“If your daily life seems poor, do not blame it; blame yourself, tell yourself that you are not poet enough to call forth its riches; for to the creator there is no poverty and no poor indifferent place.”
–Rainer Marie Wilke, Letters to a Young Poet
My free moments – those I manage to squeeze into my day to write and to read and to think, the gaps when I’m not consumed by the tasks required to run a home and care for a toddler – have, in recent days, been filled to the brim with the craft of fiction. I don’t know much about this branch of writing, haven’t spent much time doing it, so when the opportunity to take a free course on the subject came, I took it, and now I find myself thinking about dialogue as I wash dishes, contemplating character development in the shower, plotting out a new scene while drifting off to sleep.
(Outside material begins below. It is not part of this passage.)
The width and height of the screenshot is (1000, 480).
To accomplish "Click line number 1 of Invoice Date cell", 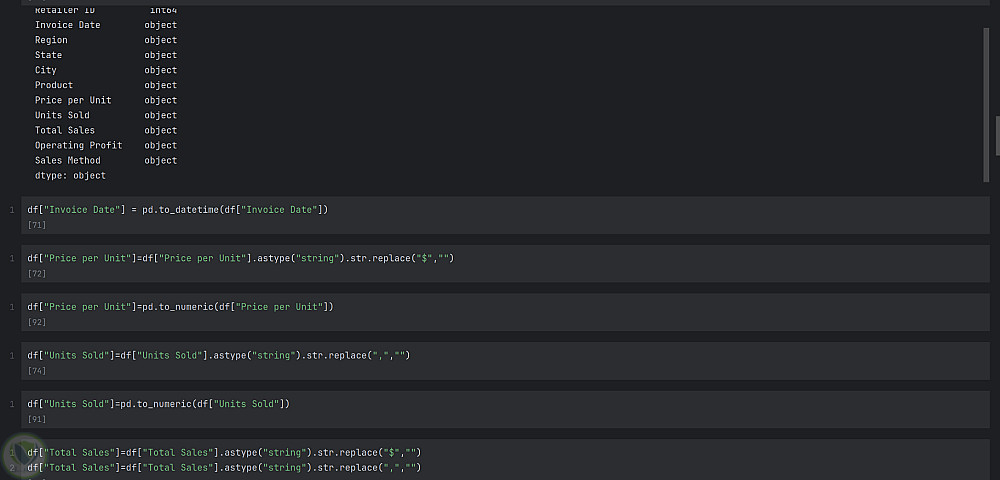I will [x=12, y=209].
As I’ve participated in this course, as I’ve watched videos and written peer reviews and contributed to discussion forums, I’ve realized something that should have been obvious, something that I should have known all along:
Once you’ve learned the basics, the mechanics, the rules of grammar and style and structure, being a good writer (be it fiction or non-fiction, an essay or a story or a blog post or something else entirely) means being a good observer. It means watching the world around you. It means listening to what is and isn’t said in conversation and noticing body language and attitude and manner of dress. It means learning to recognize the beauty and the pain and the joy and the sorrow in the minute and everyday occurrences around you and then bringing those things to the attention of others. Being a good writer is all about learning to see.
And as I list these things out, as I think about learning to see – really see – the world around me and the people in it, it occurs to me that those are the very things, when tempered with love and empathy and understanding, that make somebody a decent human being.
May I be writer enough – or rather, human enough – to see. To open my eyes. To hear. To observe and to marvel and to wonder, to respond with joy and with gratitude. May I learn to call forth the riches of my daily life, and to share them freely with others.